Figure 3.

Sik3 deletion in brown adipocytes increases thermogenic gene expression. (A) Sequence of wild-type (WT) and CRISPR-edited Sik3 mutations, the guide RNA (gRNA), and the protospacer adjacent motif (PAM) are shown (upper). The wild-type non-targeting control (NTC), and two CRISPR-edited HIB-1B clones with frameshifted Sik3 mutations (SC19 and SC13) were generated (lower). (B) Western blot analysis of SIK3, type IIa HDACs, PGC1α and mitochondrial OXPHOS proteins ATP5A, UQCRC2, SDHB, NDUFSB8, COXIV in control (NTC) and Sik3^−/− (SC19 and SC13) brown adipocytes. p-HDAC4 Ser246, p-HDAC5 Ser259, p-HDAC7 Ser155. OXPHOS: oxidative phosphorylation complex. (C) Expression of Sik3, Ucp1 and Pgc1α mRNA in control (NTC) and Sik3^−/− (SC19 and SC13) brown adipocytes.
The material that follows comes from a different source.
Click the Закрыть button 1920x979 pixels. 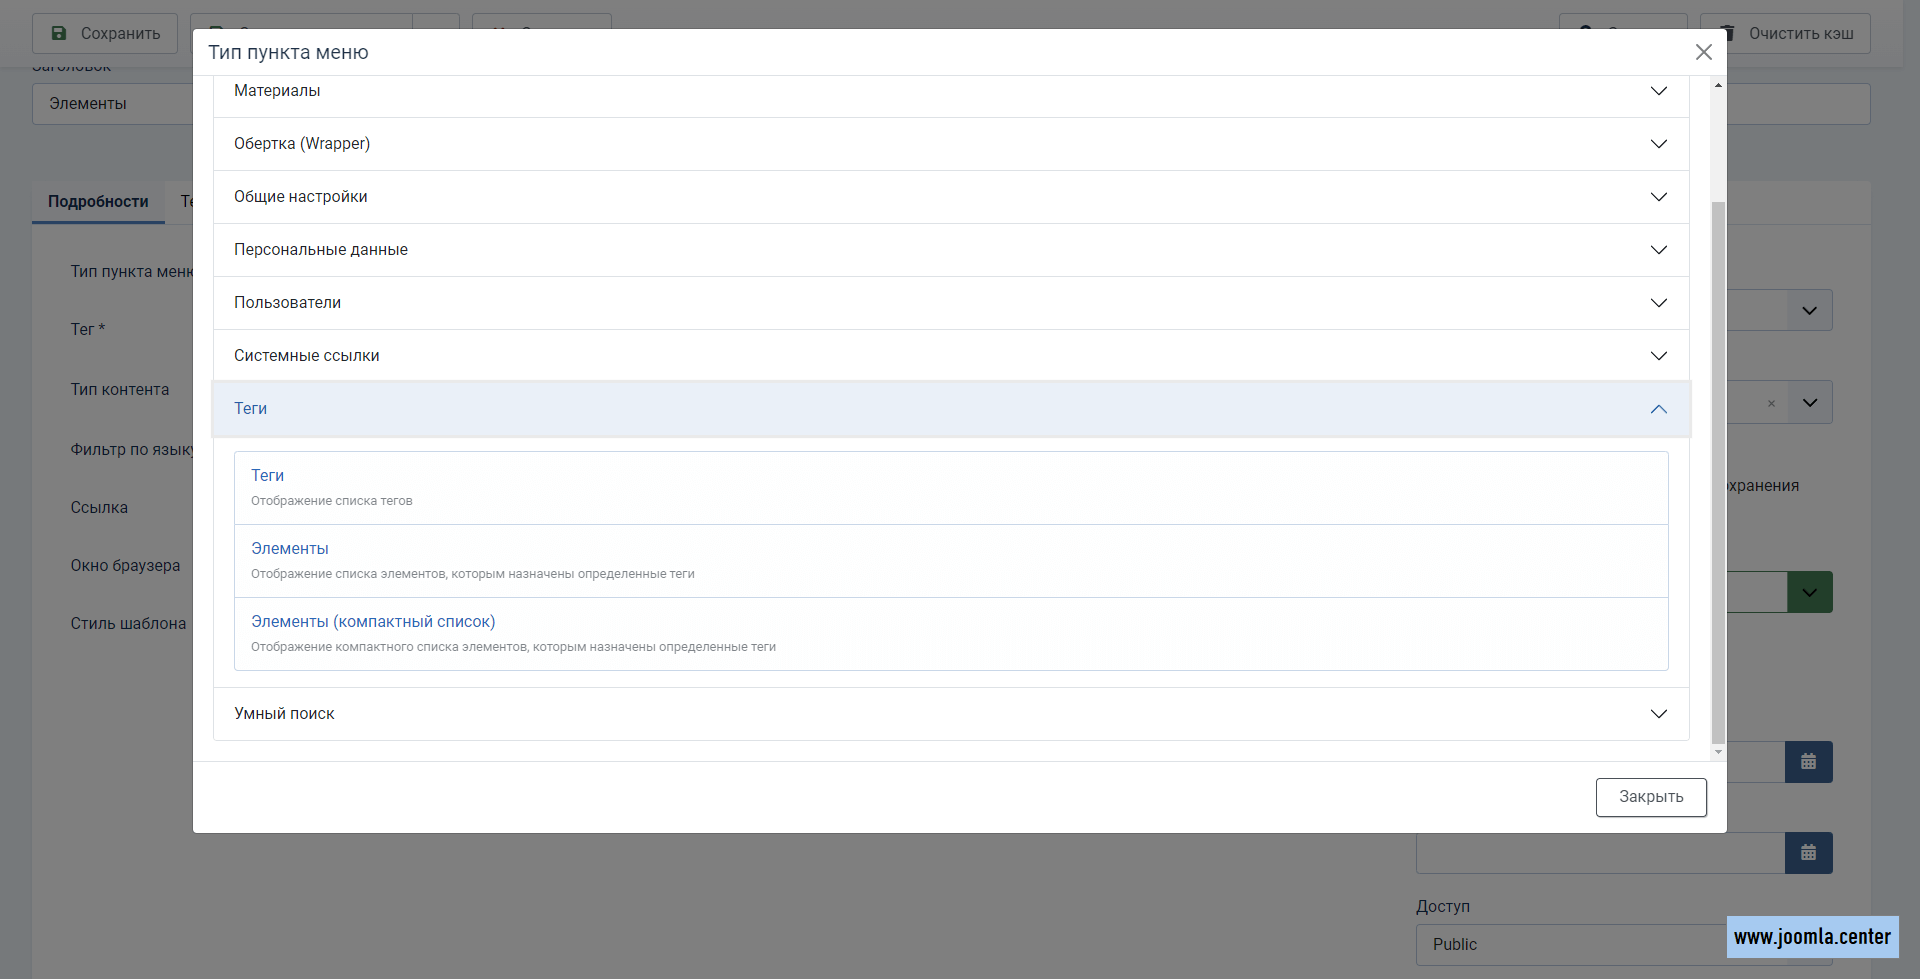pos(1650,797)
Student's t-test, ∗∗p < 0.01, ∗∗∗p < 0.001, ∗∗∗∗p < 0.0001 vs NTC vehicle (Veh); ^$p < 0.01, ^$$$p < 0.001, ^$$$$p < 0.0001 vs NTC Iso. (D–E) Cell mitochondrial stress test of control (NTC) and Sik3^−/− (SC19 and SC13) brown adipocytes. Oligo: oligomycin; FCCP: carbonyl cyanide p-trifluoro-methoxyphenyl hydrazone; Rot/AA: rotenone and antimycin A. The basal, proton leak, maximal, and non-mitochondrial respiration were presented. Student's t-test, ∗p < 0.05, ∗∗p < 0.01, ∗∗∗p < 0.001, ∗∗∗∗p < 0.0001 vs NTC, (F) SIK3 deletion/mutation constructs. ΔPKA: Δ432-805, PKA phosphorylation domain. ΔKD/PKA: Δ147-850, kinase domain (KD), ubiquitin-associated domain (UBA), and PKA phosphorylation domain. S884A: Ser884 to Ala phosphorylation-resistant mutation. S884D: Ser884 to Asp phosphorylation-mimetic mutation. (G) Expression of Ucp1 mRNA in Sik3^−/− brown adipocytes (SC19) transfected with GFP, SIK3, or SIK3 deletion/mutation plasmids. At day 3 of differentiation, cells were recovered in fresh medium for 3 h and treated with vehicle (Veh) or 100 nM Iso for 3 h. Student's t-test, ∗∗∗p < 0.001, ∗∗∗∗p < 0.0001; ns: no statistical difference vs SIK3 Iso.